WHAT IS BEING ASKED: Would you output each record exactly as it stands?

RECORDS SHOWN:
———
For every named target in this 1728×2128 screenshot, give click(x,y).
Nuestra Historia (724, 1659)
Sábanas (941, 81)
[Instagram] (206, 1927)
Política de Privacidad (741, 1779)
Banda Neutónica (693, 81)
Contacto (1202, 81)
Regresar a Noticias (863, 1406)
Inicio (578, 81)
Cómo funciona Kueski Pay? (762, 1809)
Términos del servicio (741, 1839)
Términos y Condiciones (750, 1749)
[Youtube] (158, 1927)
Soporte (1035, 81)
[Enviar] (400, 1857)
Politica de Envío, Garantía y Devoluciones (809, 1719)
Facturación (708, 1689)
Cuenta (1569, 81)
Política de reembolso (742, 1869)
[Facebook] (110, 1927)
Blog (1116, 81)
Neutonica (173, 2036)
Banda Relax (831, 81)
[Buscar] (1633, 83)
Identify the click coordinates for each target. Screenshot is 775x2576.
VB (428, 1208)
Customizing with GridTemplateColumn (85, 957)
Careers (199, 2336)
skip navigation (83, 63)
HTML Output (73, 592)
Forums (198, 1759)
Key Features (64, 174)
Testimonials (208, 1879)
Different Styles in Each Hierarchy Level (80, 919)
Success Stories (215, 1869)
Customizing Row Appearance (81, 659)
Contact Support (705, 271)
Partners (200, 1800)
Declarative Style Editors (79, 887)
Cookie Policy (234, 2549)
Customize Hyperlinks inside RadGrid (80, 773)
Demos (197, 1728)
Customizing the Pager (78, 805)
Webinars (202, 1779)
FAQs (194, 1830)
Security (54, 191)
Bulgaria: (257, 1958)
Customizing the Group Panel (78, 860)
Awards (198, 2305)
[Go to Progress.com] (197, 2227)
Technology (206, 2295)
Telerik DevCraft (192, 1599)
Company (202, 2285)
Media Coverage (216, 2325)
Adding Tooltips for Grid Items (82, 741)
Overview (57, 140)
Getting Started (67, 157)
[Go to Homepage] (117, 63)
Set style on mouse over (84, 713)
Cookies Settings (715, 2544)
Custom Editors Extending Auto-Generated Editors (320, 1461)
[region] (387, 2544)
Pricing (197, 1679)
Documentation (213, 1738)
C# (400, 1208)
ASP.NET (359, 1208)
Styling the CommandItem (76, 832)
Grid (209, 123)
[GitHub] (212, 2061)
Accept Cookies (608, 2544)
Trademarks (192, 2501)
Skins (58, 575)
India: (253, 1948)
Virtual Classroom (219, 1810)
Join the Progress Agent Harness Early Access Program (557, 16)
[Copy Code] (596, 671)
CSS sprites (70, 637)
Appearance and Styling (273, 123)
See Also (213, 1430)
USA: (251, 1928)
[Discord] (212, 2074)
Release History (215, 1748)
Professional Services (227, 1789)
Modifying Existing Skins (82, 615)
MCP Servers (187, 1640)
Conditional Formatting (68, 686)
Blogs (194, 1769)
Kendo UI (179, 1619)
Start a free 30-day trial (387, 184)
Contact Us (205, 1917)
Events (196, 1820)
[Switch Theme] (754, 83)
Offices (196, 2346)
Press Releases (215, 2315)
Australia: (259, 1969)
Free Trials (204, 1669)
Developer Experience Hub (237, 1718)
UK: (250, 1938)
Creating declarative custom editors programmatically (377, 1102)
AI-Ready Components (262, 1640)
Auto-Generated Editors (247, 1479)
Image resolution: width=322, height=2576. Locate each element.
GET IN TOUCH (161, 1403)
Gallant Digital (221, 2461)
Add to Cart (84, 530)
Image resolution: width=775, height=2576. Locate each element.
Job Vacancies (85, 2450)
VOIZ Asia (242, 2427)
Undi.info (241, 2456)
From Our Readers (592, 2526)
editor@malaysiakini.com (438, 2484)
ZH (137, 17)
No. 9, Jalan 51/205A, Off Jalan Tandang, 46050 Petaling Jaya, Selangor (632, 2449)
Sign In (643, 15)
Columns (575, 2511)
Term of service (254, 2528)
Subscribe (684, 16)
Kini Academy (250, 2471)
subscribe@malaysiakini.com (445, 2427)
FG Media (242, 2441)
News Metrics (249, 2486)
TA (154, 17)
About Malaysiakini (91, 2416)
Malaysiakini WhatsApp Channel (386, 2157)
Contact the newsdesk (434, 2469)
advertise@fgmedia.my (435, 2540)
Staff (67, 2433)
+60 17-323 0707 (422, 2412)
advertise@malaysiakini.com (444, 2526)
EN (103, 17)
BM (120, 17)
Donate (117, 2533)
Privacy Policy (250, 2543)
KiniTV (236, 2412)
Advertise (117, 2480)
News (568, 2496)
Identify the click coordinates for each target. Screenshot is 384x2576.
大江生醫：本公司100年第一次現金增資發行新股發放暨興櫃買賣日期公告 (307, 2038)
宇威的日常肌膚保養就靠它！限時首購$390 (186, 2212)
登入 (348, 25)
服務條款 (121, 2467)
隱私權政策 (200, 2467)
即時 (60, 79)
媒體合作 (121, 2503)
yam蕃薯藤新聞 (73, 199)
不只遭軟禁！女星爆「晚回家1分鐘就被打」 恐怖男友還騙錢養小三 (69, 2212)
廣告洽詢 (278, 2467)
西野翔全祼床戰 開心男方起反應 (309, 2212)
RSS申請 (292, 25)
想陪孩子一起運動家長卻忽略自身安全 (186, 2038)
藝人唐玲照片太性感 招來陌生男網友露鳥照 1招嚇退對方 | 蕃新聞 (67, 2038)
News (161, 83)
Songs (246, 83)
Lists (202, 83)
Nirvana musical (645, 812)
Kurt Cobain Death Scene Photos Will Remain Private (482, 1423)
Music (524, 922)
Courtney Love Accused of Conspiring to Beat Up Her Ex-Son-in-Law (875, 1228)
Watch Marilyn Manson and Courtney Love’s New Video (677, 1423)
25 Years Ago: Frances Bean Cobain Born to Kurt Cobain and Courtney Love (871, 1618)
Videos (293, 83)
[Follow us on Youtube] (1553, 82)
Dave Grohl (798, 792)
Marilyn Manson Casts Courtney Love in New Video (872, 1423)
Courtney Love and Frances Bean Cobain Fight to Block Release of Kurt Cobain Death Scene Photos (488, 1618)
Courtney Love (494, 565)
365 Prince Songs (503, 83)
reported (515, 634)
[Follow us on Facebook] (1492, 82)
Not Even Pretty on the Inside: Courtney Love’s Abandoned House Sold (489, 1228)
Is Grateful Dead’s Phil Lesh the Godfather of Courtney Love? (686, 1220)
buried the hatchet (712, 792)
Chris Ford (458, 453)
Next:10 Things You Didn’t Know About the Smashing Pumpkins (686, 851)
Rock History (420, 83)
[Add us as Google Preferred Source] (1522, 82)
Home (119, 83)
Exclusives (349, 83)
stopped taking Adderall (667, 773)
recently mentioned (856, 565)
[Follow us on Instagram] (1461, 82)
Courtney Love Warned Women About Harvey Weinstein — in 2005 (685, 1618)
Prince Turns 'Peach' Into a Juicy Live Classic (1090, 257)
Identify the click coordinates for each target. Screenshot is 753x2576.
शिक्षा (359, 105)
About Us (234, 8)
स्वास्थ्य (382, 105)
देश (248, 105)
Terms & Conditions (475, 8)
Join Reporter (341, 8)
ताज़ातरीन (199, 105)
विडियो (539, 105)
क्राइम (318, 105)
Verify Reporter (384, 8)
———
EXPECTED ANSWER:
For every named target in this 1728×2128 screenshot, give click(x,y).
Nuestra Historia (724, 1659)
Sábanas (941, 81)
[Instagram] (206, 1927)
Política de Privacidad (741, 1779)
Banda Neutónica (693, 81)
Contacto (1202, 81)
Regresar a Noticias (863, 1406)
Inicio (578, 81)
Cómo funciona Kueski Pay? (762, 1809)
Términos del servicio (741, 1839)
Términos y Condiciones (750, 1749)
[Youtube] (158, 1927)
Soporte (1035, 81)
[Enviar] (400, 1857)
Politica de Envío, Garantía y Devoluciones (809, 1719)
Facturación (708, 1689)
Cuenta (1569, 81)
Política de reembolso (742, 1869)
[Facebook] (110, 1927)
Blog (1116, 81)
Neutonica (173, 2036)
Banda Relax (831, 81)
[Buscar] (1633, 83)
Identify the click coordinates for each target. Screenshot is 775x2576.
VB (428, 1208)
Customizing with GridTemplateColumn (85, 957)
Careers (199, 2336)
skip navigation (83, 63)
HTML Output (73, 592)
Forums (198, 1759)
Key Features (64, 174)
Testimonials (208, 1879)
Different Styles in Each Hierarchy Level (80, 919)
Success Stories (215, 1869)
Customizing Row Appearance (81, 659)
Contact Support (705, 271)
Partners (200, 1800)
Declarative Style Editors (79, 887)
Cookie Policy (234, 2549)
Customize Hyperlinks inside RadGrid (80, 773)
Demos (197, 1728)
Customizing the Pager (78, 805)
Webinars (202, 1779)
FAQs (194, 1830)
Security (54, 191)
Bulgaria: (257, 1958)
Customizing the Group Panel (78, 860)
Awards (198, 2305)
[Go to Progress.com] (197, 2227)
Technology (206, 2295)
Telerik DevCraft (192, 1599)
Company (202, 2285)
Media Coverage (216, 2325)
Adding Tooltips for Grid Items (82, 741)
Overview (57, 140)
Getting Started (67, 157)
[Go to Homepage] (117, 63)
Set style on mouse over (84, 713)
Cookies Settings (715, 2544)
Custom Editors Extending Auto-Generated Editors (320, 1461)
[region] (387, 2544)
Pricing (197, 1679)
Documentation (213, 1738)
C# (400, 1208)
ASP.NET (359, 1208)
Styling the CommandItem (76, 832)
Grid (209, 123)
[GitHub] (212, 2061)
Accept Cookies (608, 2544)
Trademarks (192, 2501)
Skins (58, 575)
India: (253, 1948)
Virtual Classroom (219, 1810)
Join the Progress Agent Harness Early Access Program (557, 16)
[Copy Code] (596, 671)
CSS sprites (70, 637)
Appearance and Styling (273, 123)
See Also (213, 1430)
USA: (251, 1928)
[Discord] (212, 2074)
Release History (215, 1748)
Professional Services (227, 1789)
Modifying Existing Skins (82, 615)
MCP Servers (187, 1640)
Conditional Formatting (68, 686)
Blogs (194, 1769)
Kendo UI (179, 1619)
Start a free 30-day trial (387, 184)
Contact Us (205, 1917)
Events (196, 1820)
[Switch Theme] (754, 83)
Offices (196, 2346)
Press Releases (215, 2315)
Australia: (259, 1969)
Free Trials (204, 1669)
Developer Experience Hub (237, 1718)
UK: (250, 1938)
Creating declarative custom editors programmatically (377, 1102)
AI-Ready Components (262, 1640)
Auto-Generated Editors (247, 1479)
Image resolution: width=322, height=2576. Locate each element.
GET IN TOUCH (161, 1403)
Gallant Digital (221, 2461)
Add to Cart (84, 530)
Image resolution: width=775, height=2576. Locate each element.
Job Vacancies (85, 2450)
VOIZ Asia (242, 2427)
Undi.info (241, 2456)
From Our Readers (592, 2526)
editor@malaysiakini.com (438, 2484)
ZH (137, 17)
No. 9, Jalan 51/205A, Off Jalan Tandang, 46050 Petaling Jaya, Selangor (632, 2449)
Sign In (643, 15)
Columns (575, 2511)
Term of service (254, 2528)
Subscribe (684, 16)
Kini Academy (250, 2471)
subscribe@malaysiakini.com (445, 2427)
FG Media (242, 2441)
News Metrics (249, 2486)
TA (154, 17)
About Malaysiakini (91, 2416)
Malaysiakini WhatsApp Channel (386, 2157)
Contact the newsdesk (434, 2469)
advertise@fgmedia.my (435, 2540)
Staff (67, 2433)
+60 17-323 0707 (422, 2412)
advertise@malaysiakini.com (444, 2526)
EN (103, 17)
BM (120, 17)
Donate (117, 2533)
Privacy Policy (250, 2543)
KiniTV (236, 2412)
Advertise (117, 2480)
News (568, 2496)
Identify the click coordinates for each target. Screenshot is 384x2576.
大江生醫：本公司100年第一次現金增資發行新股發放暨興櫃買賣日期公告 (307, 2038)
宇威的日常肌膚保養就靠它！限時首購$390 (186, 2212)
登入 (348, 25)
服務條款 (121, 2467)
隱私權政策 (200, 2467)
即時 (60, 79)
媒體合作 (121, 2503)
yam蕃薯藤新聞 (73, 199)
不只遭軟禁！女星爆「晚回家1分鐘就被打」 恐怖男友還騙錢養小三 (69, 2212)
廣告洽詢 (278, 2467)
西野翔全祼床戰 開心男方起反應 (309, 2212)
RSS申請 (292, 25)
想陪孩子一起運動家長卻忽略自身安全 (186, 2038)
藝人唐玲照片太性感 招來陌生男網友露鳥照 1招嚇退對方 | 蕃新聞 (67, 2038)
News (161, 83)
Songs (246, 83)
Lists (202, 83)
Nirvana musical (645, 812)
Kurt Cobain Death Scene Photos Will Remain Private (482, 1423)
Music (524, 922)
Courtney Love Accused of Conspiring to Beat Up Her Ex-Son-in-Law (875, 1228)
Watch Marilyn Manson and Courtney Love’s New Video (677, 1423)
25 Years Ago: Frances Bean Cobain Born to Kurt Cobain and Courtney Love (871, 1618)
Videos (293, 83)
[Follow us on Youtube] (1553, 82)
Dave Grohl (798, 792)
Marilyn Manson Casts Courtney Love in New Video (872, 1423)
Courtney Love and Frances Bean Cobain Fight to Block Release of Kurt Cobain Death Scene Photos (488, 1618)
Courtney Love (494, 565)
365 Prince Songs (503, 83)
reported (515, 634)
[Follow us on Facebook] (1492, 82)
Not Even Pretty on the Inside: Courtney Love’s Abandoned House Sold (489, 1228)
Is Grateful Dead’s Phil Lesh the Godfather of Courtney Love? (686, 1220)
buried the hatchet (712, 792)
Chris Ford (458, 453)
Next:10 Things You Didn’t Know About the Smashing Pumpkins (686, 851)
Rock History (420, 83)
[Add us as Google Preferred Source] (1522, 82)
Home (119, 83)
Exclusives (349, 83)
stopped taking Adderall (667, 773)
recently mentioned (856, 565)
[Follow us on Instagram] (1461, 82)
Courtney Love Warned Women About Harvey Weinstein — in 2005 (685, 1618)
Prince Turns 'Peach' Into a Juicy Live Classic (1090, 257)
Identify the click coordinates for each target. Screenshot is 753x2576.
शिक्षा (359, 105)
About Us (234, 8)
स्वास्थ्य (382, 105)
देश (248, 105)
Terms & Conditions (475, 8)
Join Reporter (341, 8)
ताज़ातरीन (199, 105)
विडियो (539, 105)
क्राइम (318, 105)
Verify Reporter (384, 8)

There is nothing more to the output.